[Material for this exercise — start]
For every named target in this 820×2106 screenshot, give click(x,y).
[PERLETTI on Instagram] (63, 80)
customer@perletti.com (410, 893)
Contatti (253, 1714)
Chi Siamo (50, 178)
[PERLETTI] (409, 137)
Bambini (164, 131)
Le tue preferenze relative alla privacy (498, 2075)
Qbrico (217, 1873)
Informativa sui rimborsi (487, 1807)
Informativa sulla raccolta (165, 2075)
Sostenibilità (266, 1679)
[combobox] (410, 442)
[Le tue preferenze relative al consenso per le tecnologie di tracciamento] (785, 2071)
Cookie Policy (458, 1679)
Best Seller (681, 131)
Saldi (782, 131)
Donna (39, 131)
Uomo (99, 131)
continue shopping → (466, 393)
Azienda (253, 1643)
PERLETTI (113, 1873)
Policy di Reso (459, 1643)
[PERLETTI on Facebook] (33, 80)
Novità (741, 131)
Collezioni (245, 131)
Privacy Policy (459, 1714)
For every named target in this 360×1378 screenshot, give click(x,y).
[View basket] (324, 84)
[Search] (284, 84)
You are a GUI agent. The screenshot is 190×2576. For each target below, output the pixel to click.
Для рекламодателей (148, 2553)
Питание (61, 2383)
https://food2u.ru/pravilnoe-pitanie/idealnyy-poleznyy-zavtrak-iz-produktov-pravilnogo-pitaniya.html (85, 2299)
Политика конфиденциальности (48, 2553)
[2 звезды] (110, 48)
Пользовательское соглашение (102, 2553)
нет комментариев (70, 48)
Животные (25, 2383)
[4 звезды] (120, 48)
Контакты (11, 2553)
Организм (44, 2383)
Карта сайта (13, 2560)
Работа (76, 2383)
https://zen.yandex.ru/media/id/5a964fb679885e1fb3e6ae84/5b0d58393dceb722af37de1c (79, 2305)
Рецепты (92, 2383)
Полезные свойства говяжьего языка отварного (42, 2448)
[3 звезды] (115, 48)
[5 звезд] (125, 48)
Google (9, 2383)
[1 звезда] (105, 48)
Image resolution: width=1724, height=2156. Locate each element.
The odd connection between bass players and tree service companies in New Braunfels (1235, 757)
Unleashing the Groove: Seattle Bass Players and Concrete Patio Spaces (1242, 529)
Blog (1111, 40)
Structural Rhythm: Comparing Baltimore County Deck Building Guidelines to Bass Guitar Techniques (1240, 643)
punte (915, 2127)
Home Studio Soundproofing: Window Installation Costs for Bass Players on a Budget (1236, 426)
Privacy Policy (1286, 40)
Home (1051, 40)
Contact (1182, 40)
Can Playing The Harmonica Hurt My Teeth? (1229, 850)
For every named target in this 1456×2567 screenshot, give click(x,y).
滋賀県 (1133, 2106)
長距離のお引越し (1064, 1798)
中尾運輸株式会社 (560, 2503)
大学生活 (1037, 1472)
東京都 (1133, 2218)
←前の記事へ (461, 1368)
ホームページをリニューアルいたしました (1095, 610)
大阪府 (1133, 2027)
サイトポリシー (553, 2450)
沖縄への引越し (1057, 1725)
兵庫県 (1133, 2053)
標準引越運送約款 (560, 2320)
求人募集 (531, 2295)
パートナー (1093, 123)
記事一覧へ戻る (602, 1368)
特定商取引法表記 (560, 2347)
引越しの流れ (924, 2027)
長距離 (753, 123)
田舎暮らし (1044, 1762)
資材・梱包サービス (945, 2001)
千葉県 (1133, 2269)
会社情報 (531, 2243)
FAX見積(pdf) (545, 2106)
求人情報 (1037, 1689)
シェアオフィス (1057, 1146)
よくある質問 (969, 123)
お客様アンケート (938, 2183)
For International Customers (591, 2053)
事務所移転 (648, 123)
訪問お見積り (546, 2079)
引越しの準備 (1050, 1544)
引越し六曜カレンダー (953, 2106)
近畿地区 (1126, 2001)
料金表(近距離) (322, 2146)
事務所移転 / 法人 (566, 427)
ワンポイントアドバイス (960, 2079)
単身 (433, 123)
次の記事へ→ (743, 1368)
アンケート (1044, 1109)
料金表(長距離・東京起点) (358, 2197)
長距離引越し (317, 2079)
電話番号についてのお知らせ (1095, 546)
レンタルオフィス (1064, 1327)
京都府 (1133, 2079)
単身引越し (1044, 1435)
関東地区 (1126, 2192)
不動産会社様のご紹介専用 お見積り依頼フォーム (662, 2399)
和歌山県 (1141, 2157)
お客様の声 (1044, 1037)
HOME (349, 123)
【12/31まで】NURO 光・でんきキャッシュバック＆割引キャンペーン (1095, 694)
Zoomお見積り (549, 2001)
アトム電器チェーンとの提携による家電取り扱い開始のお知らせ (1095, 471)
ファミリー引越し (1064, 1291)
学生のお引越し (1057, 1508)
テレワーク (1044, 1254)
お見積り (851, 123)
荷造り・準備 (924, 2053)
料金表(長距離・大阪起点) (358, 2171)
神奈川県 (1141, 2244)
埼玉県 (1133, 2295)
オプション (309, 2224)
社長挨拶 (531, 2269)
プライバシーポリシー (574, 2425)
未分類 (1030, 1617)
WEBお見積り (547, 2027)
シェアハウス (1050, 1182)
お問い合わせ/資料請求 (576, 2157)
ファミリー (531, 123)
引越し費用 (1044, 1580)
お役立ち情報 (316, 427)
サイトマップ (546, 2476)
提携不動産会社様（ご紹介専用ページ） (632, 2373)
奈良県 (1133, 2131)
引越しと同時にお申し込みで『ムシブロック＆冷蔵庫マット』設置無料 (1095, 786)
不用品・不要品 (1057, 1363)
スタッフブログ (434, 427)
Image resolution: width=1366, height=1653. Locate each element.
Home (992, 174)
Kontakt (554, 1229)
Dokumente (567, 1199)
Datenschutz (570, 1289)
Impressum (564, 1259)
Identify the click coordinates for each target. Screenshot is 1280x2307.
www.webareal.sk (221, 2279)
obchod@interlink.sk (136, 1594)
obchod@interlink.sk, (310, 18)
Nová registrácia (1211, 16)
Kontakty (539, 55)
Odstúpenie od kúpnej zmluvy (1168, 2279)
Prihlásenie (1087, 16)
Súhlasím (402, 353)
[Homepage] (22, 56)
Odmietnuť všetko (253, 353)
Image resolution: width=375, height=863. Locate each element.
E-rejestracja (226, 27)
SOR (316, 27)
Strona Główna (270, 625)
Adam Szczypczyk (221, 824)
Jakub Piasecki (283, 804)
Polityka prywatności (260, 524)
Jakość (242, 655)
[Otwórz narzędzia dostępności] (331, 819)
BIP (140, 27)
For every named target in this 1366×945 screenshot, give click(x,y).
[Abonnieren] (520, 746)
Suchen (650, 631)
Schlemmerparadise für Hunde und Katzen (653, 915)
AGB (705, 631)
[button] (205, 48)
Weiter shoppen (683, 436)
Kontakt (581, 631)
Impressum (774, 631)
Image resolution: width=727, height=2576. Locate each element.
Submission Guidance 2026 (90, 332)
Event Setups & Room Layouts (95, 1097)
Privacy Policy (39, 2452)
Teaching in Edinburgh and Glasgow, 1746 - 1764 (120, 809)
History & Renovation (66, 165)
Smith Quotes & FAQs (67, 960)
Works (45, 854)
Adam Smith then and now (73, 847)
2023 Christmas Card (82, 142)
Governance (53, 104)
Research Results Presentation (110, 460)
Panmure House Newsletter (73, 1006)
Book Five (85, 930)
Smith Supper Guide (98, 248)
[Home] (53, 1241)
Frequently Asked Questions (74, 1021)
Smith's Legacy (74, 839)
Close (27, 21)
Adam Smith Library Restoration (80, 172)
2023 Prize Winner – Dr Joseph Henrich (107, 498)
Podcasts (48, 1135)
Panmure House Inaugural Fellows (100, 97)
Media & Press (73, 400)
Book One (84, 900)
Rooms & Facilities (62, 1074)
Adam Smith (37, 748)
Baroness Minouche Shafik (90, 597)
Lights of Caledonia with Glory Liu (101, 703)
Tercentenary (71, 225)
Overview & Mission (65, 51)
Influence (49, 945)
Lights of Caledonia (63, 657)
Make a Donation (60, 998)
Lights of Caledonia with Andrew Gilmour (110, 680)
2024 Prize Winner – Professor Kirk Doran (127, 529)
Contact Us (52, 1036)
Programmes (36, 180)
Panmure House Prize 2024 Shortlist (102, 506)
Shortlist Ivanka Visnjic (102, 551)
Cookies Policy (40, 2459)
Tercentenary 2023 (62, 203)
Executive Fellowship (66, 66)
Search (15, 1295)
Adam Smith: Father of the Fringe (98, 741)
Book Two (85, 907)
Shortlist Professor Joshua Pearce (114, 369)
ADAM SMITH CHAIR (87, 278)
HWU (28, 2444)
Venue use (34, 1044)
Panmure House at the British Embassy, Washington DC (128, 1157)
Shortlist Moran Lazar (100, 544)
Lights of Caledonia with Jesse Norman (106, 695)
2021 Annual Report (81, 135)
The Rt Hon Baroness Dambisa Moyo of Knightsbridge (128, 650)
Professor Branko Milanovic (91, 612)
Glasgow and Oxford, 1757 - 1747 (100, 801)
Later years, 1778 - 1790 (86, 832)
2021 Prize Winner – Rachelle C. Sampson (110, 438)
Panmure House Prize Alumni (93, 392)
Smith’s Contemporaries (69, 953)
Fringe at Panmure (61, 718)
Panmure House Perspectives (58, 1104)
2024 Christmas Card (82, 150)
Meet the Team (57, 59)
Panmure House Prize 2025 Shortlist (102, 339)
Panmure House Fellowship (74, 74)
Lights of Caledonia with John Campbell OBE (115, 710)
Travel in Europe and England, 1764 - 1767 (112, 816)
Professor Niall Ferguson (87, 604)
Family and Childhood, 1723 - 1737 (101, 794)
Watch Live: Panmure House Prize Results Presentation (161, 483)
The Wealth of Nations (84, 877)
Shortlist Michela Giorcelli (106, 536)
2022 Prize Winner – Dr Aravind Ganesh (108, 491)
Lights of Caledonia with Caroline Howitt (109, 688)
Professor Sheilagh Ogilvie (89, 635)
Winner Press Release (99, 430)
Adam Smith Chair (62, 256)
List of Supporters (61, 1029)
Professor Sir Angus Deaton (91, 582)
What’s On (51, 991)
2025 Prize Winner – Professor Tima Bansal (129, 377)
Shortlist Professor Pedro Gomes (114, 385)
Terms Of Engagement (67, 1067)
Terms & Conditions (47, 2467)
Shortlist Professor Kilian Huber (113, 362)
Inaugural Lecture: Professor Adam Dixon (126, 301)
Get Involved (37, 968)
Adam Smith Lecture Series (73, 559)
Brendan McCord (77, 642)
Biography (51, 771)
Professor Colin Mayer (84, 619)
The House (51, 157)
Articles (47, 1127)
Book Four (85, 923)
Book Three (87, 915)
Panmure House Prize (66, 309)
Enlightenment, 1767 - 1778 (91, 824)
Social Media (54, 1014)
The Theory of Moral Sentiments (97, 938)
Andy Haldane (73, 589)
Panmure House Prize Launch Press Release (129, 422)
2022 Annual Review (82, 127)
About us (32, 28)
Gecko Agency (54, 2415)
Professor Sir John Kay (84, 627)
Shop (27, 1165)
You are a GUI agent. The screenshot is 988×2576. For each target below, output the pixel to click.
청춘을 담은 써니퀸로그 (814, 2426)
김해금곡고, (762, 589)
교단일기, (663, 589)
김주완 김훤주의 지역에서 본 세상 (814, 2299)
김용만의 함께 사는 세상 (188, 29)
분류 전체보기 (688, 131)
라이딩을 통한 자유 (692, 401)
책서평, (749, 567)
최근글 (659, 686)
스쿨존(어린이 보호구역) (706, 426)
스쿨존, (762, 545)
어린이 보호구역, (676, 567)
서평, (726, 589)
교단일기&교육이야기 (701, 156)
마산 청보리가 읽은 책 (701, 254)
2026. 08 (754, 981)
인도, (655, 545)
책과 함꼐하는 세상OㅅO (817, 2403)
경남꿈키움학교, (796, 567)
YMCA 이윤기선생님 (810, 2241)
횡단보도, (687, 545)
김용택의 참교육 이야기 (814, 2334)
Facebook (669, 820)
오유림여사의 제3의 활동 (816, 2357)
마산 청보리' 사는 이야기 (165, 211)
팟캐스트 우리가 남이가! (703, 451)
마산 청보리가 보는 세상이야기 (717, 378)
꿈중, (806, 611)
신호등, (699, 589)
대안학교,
[Material for this exercise — finish]
▸ To do: Reproduce only the lines above, starting at the line with "Search (15, 1295)" and ending at the line with "2021 Prize Winner", exactly as written.

▸ Solution to the problem:
Search (15, 1295)
Adam Smith: Father of the Fringe (98, 741)
Book Two (85, 907)
Shortlist Professor Joshua Pearce (114, 369)
ADAM SMITH CHAIR (87, 278)
HWU (28, 2444)
Venue use (34, 1044)
Panmure House at the British Embassy, Washington DC (128, 1157)
Shortlist Moran Lazar (100, 544)
Lights of Caledonia with Jesse Norman (106, 695)
2021 Annual Report (81, 135)
The Rt Hon Baroness Dambisa Moyo of Knightsbridge (128, 650)
Professor Branko Milanovic (91, 612)
Glasgow and Oxford, 1757 - 1747 (100, 801)
Later years, 1778 - 1790 (86, 832)
2021 Prize Winner – Rachelle C. Sampson (110, 438)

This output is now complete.